After CTK recruitment to IGF-IR, there is a major increase in the SHPS-1/CTK association and in SHPS-1 phosphorylation. Our results obtained using the SHPS-1 mutants suggest that IGF-IR rapidly phosphorylates Y469 and 495 in the SHPS-1/CD, which provides a binding site for the additional CTK to be recruited to SHPS-1 and that CTK subsequently phosphorylates Y428/452 leading to SHP-2 recruitment. This initial phosphorylation of SHPS-1 by IGF-IR leads to enhanced CTK transfer and could facilitate SHPS-1/IGF-IR association and IGF-IR-mediated SHPS-1 phosphorylation. Subsequently when sufficient CTK has been transferred, it becomes the predominate kinase for completing SHPS-1 phosphorylation. This hypothesis is further strengthened by our observation using the Y12F mutant cells, which showed that when tyrosines Y469/495 of SHPS-1 are phosphorylated in response to IGF-I, there is a detectable increase in an IGF-IR/CTK association. However, cells expressing this mutant showed reduced SHPS-1 phosphorylation compared with WT cells, suggesting that after CTK transfer it phosphorylates 428/452, thus allowing an optimal increase in SHPS-1 phosphorylation. When tyrosines 469/495 were mutated to phenylalanine, there was no detectable SHPS-1 phosphorylation, no CTK transfer, and no increase in an IGF-IR/SHPS-1 association. Our interpretation is that in the absence of CTK binding to SHPS-1, the initial IGF-IR-mediated phosphorylation of SHPS-1/CD does not occur, and hence, there is no detectable increase in phosphorylation. Our findings differ from the observations of Mitsuhashi (13) et al. in which they observed the residues Y469/495 to be substrates of CTK. This finding might be explained by the fact that their study did not measure tyrosine phosphorylation directly and that CTK-associated SHPS-1 function was determined using HIS3 yeast and coexpressing SHPS-1 mutants with CTK. Our in vitro studies show that these residues can be phosphorylated by CTK, but our results in intact cells support the conclusion that the primary role of pY469/495 is to provide a binding site for CTK. SHP2 also binds to 469/495 tyrosines (data not shown), and this is supported by the previous observation that mutation of these two tyrosine impairs SHP-2 binding (38).

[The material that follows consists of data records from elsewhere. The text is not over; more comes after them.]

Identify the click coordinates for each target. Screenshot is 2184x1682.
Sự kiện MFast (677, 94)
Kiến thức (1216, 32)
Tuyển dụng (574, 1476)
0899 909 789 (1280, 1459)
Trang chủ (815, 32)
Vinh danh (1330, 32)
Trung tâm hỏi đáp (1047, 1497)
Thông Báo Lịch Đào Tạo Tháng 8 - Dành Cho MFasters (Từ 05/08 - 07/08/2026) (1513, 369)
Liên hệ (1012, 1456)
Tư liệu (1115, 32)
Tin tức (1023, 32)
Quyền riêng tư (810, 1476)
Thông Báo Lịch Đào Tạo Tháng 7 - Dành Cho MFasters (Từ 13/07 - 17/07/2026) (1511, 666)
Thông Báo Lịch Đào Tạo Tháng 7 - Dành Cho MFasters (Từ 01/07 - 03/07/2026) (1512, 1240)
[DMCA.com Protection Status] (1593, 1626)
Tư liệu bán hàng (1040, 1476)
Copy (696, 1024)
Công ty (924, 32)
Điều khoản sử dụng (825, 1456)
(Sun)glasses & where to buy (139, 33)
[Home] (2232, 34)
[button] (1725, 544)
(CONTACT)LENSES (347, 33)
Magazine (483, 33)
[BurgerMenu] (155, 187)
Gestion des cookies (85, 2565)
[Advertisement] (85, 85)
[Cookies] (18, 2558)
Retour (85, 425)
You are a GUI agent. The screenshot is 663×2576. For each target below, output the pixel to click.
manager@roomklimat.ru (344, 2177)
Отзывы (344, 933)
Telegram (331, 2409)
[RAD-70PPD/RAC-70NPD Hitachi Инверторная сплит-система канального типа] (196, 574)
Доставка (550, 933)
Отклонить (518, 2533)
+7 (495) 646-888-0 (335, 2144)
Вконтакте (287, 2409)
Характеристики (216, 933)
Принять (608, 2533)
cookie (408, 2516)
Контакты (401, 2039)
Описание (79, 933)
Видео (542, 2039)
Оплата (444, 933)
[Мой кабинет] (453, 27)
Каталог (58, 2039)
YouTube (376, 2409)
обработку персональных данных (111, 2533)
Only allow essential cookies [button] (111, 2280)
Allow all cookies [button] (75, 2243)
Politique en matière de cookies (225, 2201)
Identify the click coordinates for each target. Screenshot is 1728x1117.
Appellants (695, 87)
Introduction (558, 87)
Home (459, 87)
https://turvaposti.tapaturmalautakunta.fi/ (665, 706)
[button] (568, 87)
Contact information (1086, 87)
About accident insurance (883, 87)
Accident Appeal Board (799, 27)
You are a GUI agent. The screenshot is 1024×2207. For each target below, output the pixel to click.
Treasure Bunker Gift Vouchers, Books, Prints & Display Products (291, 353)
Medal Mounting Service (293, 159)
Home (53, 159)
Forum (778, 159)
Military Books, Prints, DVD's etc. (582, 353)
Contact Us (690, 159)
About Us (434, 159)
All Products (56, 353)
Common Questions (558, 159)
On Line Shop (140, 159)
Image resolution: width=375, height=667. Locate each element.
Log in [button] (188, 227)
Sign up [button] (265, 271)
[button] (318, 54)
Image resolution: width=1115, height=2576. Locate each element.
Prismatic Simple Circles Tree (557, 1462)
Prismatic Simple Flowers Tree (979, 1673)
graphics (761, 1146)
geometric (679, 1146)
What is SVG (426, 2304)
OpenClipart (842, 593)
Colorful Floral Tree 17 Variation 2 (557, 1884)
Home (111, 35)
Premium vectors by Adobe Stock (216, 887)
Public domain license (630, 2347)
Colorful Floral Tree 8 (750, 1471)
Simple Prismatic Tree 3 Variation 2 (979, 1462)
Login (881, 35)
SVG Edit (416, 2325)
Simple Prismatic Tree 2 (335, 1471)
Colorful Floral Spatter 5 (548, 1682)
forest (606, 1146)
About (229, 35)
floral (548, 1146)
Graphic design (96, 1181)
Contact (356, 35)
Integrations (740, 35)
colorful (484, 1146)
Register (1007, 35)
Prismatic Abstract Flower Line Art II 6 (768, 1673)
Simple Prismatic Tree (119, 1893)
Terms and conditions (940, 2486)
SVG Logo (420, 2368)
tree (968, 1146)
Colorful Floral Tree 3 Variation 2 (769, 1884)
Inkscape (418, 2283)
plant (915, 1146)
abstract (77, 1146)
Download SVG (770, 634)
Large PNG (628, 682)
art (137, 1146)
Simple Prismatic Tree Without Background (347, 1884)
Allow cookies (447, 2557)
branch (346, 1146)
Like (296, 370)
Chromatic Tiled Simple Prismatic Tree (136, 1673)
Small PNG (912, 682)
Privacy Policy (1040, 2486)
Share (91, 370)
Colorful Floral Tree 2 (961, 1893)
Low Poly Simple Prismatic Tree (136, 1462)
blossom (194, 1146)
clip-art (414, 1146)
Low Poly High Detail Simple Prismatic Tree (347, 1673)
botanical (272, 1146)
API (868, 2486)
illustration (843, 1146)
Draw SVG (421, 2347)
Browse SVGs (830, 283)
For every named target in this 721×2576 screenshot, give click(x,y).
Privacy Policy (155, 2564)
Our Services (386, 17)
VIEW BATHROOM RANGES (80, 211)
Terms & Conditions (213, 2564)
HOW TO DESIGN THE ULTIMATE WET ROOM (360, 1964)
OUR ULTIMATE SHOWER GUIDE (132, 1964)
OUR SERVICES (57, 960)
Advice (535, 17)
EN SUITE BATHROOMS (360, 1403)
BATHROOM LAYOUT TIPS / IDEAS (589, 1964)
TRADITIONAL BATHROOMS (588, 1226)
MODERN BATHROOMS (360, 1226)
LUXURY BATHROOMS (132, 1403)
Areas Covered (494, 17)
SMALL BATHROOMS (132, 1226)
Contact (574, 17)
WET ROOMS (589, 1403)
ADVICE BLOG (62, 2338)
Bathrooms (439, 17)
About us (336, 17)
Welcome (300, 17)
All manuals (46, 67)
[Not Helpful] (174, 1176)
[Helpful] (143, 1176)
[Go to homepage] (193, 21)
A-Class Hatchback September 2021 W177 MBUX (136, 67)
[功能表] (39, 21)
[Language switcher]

The relative role of CTK as an activator of other signaling pathways, which have been linked to growth regulation, was not addressed directly in this study. However, overexpression of CTK has been shown to increase proliferation and invasion in MCF7 cells, neurite outgrowth in PC12 cells, and multinucleation of myeloid cells (20–22, 39, 40). In sharp contrast to animal model knockdown of CTK, in cultured cells RNA interference of CTK led to a decrease in phosphorylation of MAPK in response to NGF in PC12 cells (39). Our results support these observations because IGF-I-induced phosphorylation of MAPK was significantly impaired in CTK shRNA cells, and this was associated with a reduction in cell proliferation. Therefore, the decrease in VSMC proliferation in response to IGF-I in CTK shRNA cells and in the cells expressing the Y469/495F mutant is consistent with the previous observation that CTK kinase dead cells have decreased SHPS-1 phosphorylation and neurite outgrowth in response to NGF stimulation (13). Taken together, these results demonstrate a physiologically significant growth regulatory role for CTK in controlling IGF-I-stimulated SHPS-1 phosphorylation, and this interaction constitutes an important growth regulatory function by which vascular cells alter their response to hyperglycemic stress.
Our prior studies have shown that the ability of vascular cells to survive hyperglycemic stress is dependent on the assembly of the SHPS-1 signaling complex, and complex assembly requires SHPS-1 phosphorylation. The findings in this study define the roles of two tyrosine kinases, IGF-IR and CTK, in regulating this process. The cooperative interaction that is described is unique for IGF-IR and suggests that has the potential to regulate the recruitment and activation of other kinases and that this may be an important determinant of IGF-I's anabolic and antiapoptotic actions.
Materials and Methods
Human IGF-I was a gift from Genentech (South San Francisco, CA). Immobilon-P membranes were purchased from Millipore Corp. (Bedford, MA). DMEM containing 4500 mg glucose per liter (DMEM-HG), DMEM containing 900 mg glucose per liter (DMEM-NG), streptomycin, penicillin, and recombinant human CTK expressed in Escherichia coli with His-tag were purchased from Invitrogen (Carlsbad, CA). Antiphosphotyrosine (pY99), hereafter referred to as pY, the HA epitope, anti-CTK, anti-IGF-IR, and anti-SHP2 antibodies were purchased from Santa Cruz Biotechnology, Inc. (Santa Cruz, CA). Polyclonal antibodies for SHPS-1 and Shc were obtained from Upstate Biotechnology (Lake Placid, NY). SHPS-1, HA, and IGF-IR polyclonal antiserum were also prepared in our laboratory. Antibodies against phospho-MAPK or total MAPK and β-actin were purchased from Cell Signaling (Beverly, MA). The IGF-IR tyrosine kinase inhibitor, PQ401, was purchased from Tocris Bioscience (Ellisville, MO). Recombinant rat IRS-1 expressed in Sf9 cells with His-tag was purchased from Millipore. A synthetic peptide containing cell permeability sequence of protein transduction domain 4 and the sequence from IGF-IR YARAAARQARA938GNGVLYASV946 (underlined and hereafter referred to as the peptide 298) was synthesized by the Protein Chemistry Core Facility at the University of North Carolina at Chapel Hill. The peptide sequence was confirmed by mass spectrometry.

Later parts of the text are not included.